Route des Canaries : "La Gambie est une potentielle zone de départ" pour les migrants
Face aux renforcements des contrôles côtiers au Maroc, au Sénégal et en Mauritanie, de nombreux migrants prennent désormais la mer depuis la Gambie pour tenter de rallier les Canaries espagnoles. Un trajet en Atlantique hautement risqué de plus de 1600 km. "Il faut entre 4 et 7 jours de navigation si tout se passe bien", rappelle la chercheuse Delphine Perrin, spécialiste des politiques migratoires africaines. Entretien.
Le 16 septembre, une pirogue composée d'une centaine de migrants a été secourue au large des côtes dakaroises. L'embarcation était partie de Gambie cinq jours plus tôt. Elle avait pour destination les îles Canaries à plus de 1 600 km de là.

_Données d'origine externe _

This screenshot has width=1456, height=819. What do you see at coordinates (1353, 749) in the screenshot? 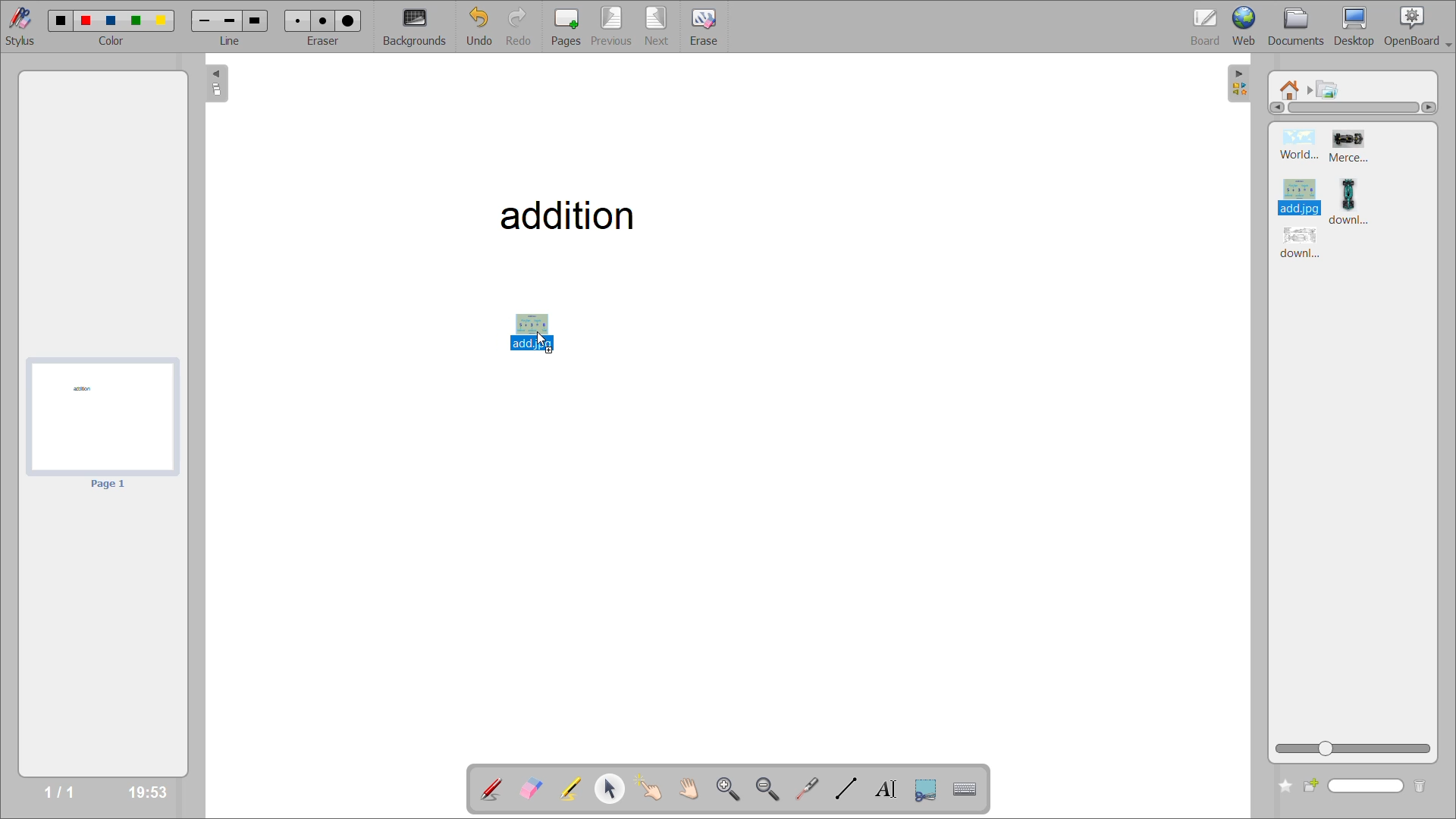
I see `zoom slider` at bounding box center [1353, 749].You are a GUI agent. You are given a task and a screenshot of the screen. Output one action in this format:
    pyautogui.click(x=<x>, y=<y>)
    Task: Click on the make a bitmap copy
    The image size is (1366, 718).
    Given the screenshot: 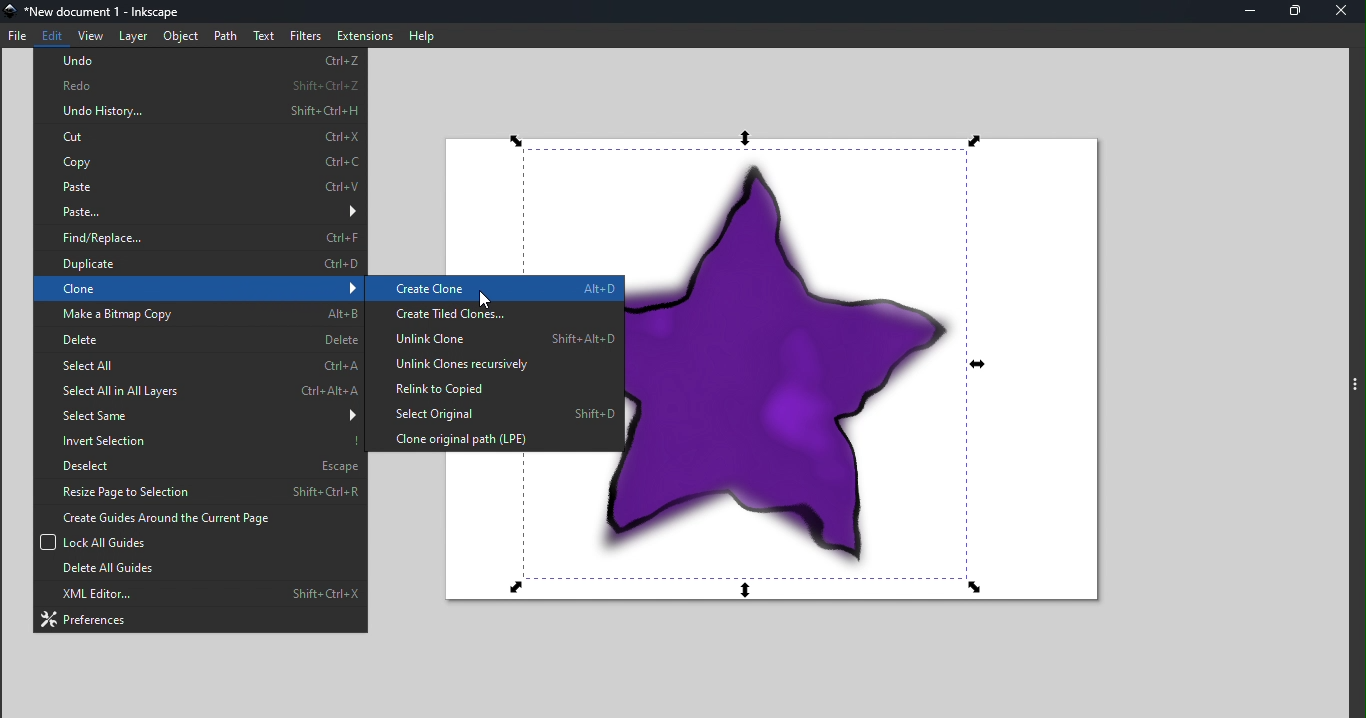 What is the action you would take?
    pyautogui.click(x=199, y=313)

La veille, le 15 septembre, 235 personnes, entassées elles aussi sur une pirogue, avaient été secourues par les services espagnols. Leur bateau surchargé avait été repéré dans la matinée par la Garde civile à environ 20 km de La Restinga, sur l'île d'El Hierro, la plus petite de l'archipel des Canaries. Les exilés, originaires d'Afrique de l'Ouest, étaient en mer depuis 11 jours. Ils avaient quitté le port de Gunjur, dans le sud de la Gambie.
Le 29 août, au moins 69 corps avaient été repêchés après le naufrage d'une embarcation au large de la Mauritanie. Là encore, la pirogue était partie de Gambie.
Le petit pays ouest-africain, encastré dans le Sénégal, est-il en train de devenir un nouveau point de départ clandestin vers l'Union européenne ? Jusqu'à présent, les embarcations qui arrivaient à atteindre l'archipel espagnol via l'océan Atlantique partaient généralement du Maroc, de Mauritanie ou du Sénégal. InfoMigrants a interrogé Delphine Perrin, chargée de recherche à l’IRD (Institut de recherche pour le développement), membre du POMAF, un collectif de chercheurs spécialistes des politiques migratoires africaines.
InfoMigrants : Assiste-t-on à un déplacement des départs irréguliers depuis les plages gambiennes ?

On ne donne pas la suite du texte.